* _Task statement_
Find every line in the items below that contains the word "Open" and copy each of those lines.

* _Dataset excerpts_

-- -- --

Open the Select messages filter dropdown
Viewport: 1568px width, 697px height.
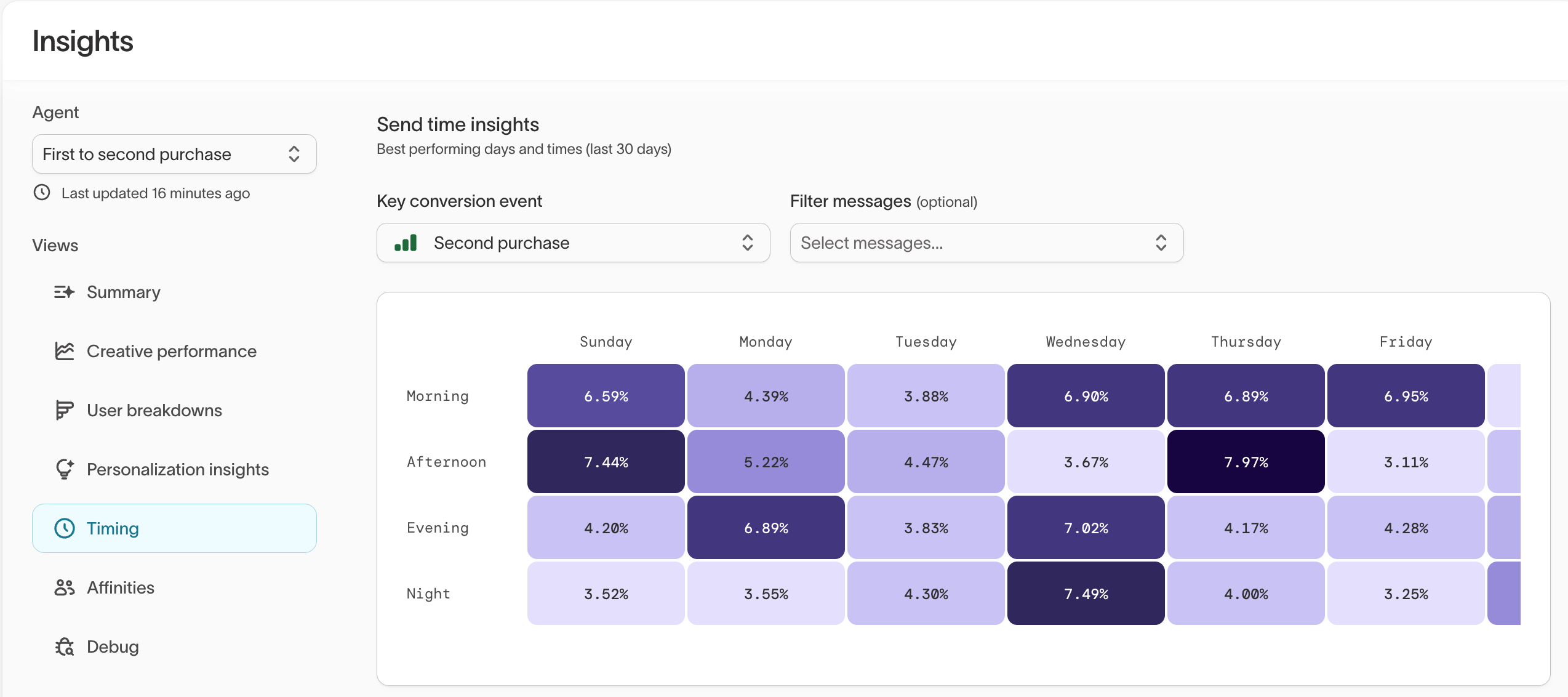986,243
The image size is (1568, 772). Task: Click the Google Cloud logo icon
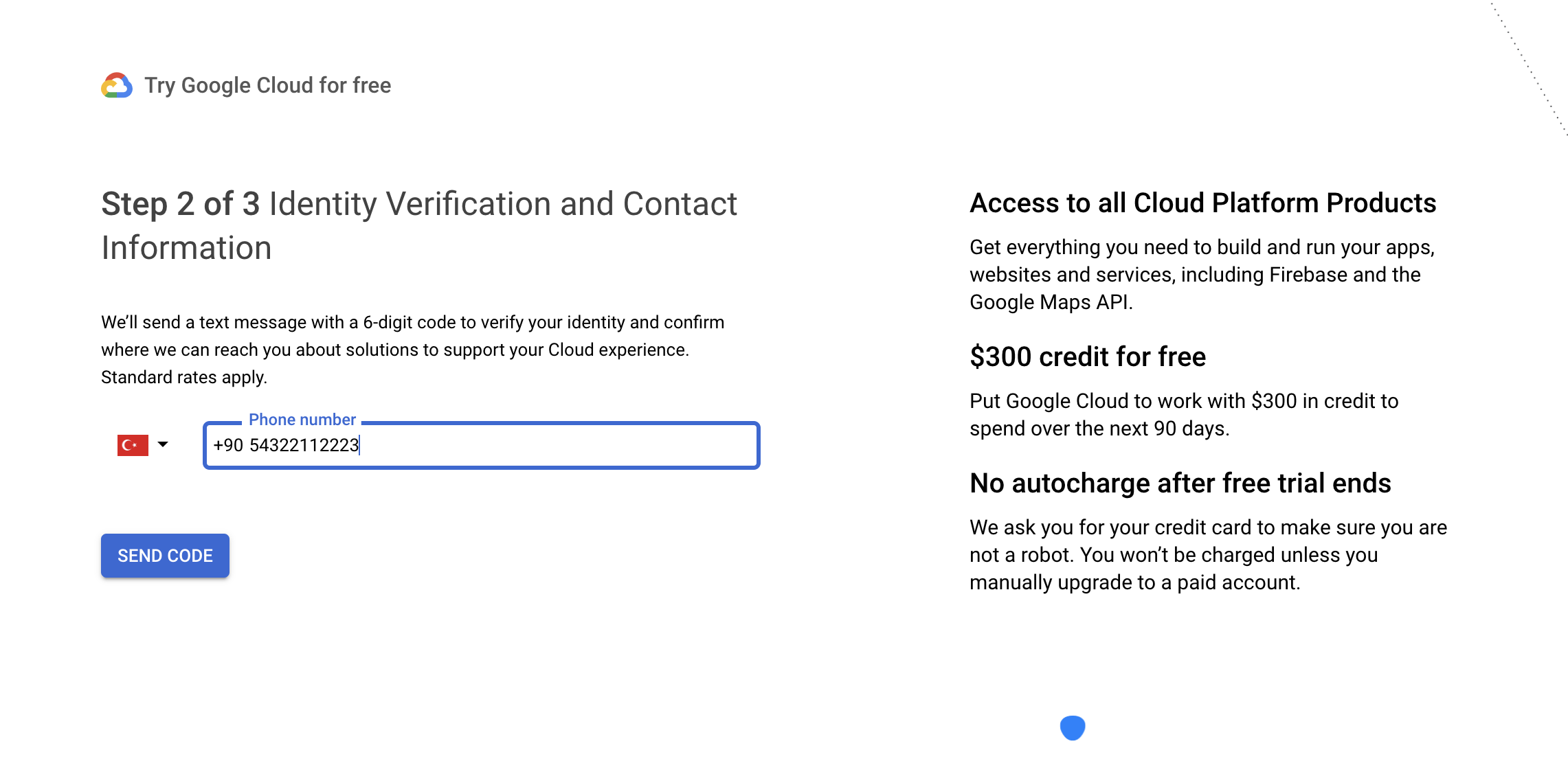117,85
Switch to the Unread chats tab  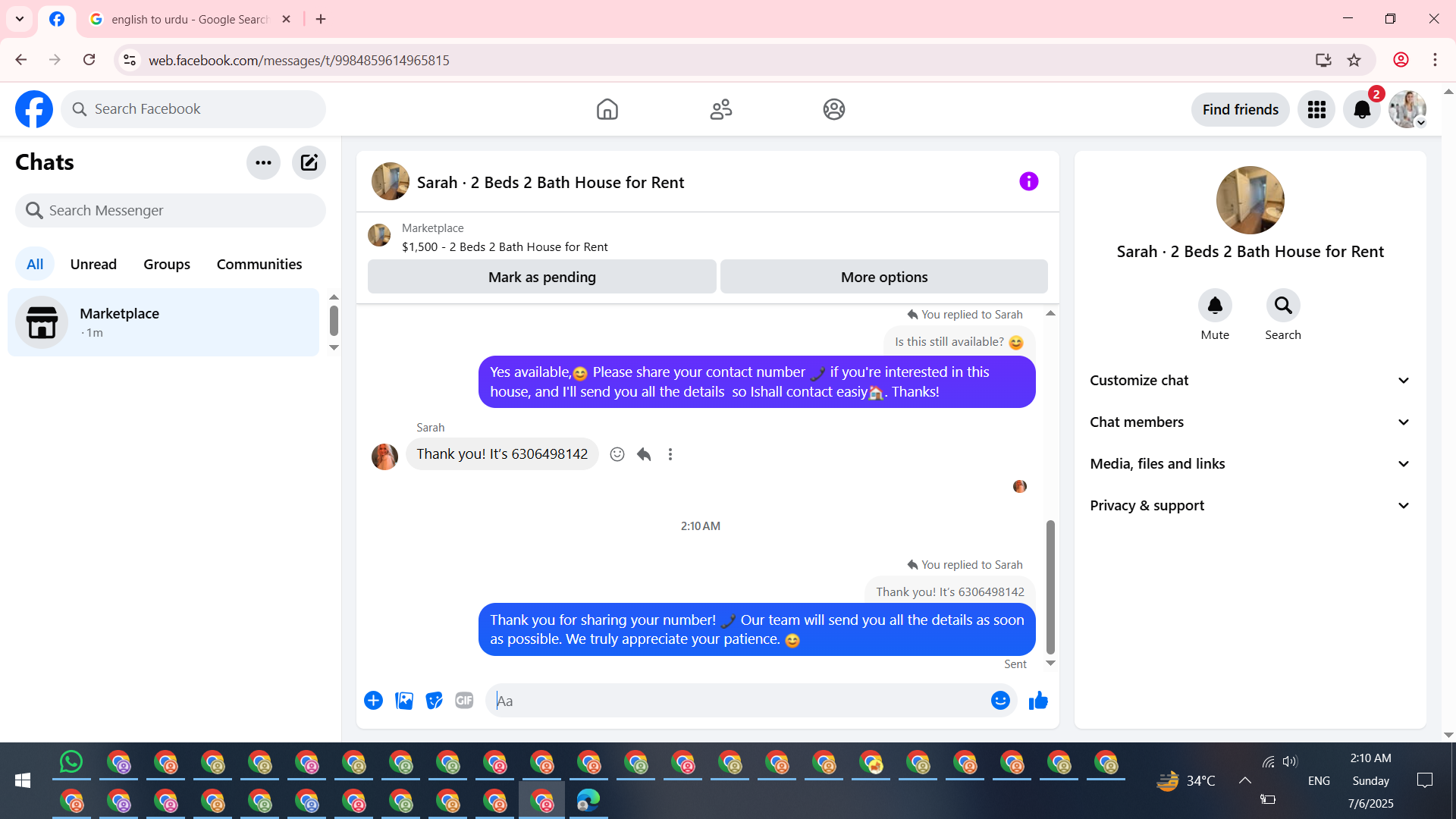(93, 264)
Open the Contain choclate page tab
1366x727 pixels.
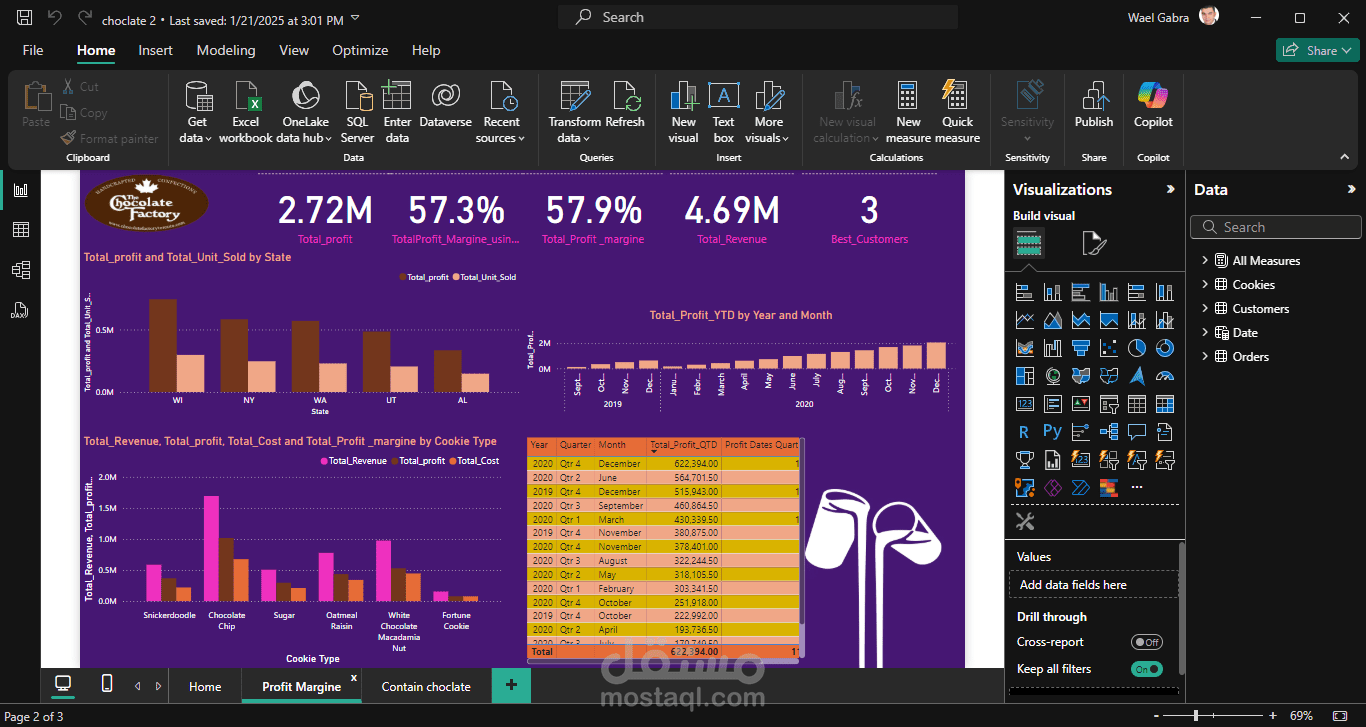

-- -- --

* _Solution to the exercise_
Open the Select messages filter dropdown
Open the Contain choclate page tab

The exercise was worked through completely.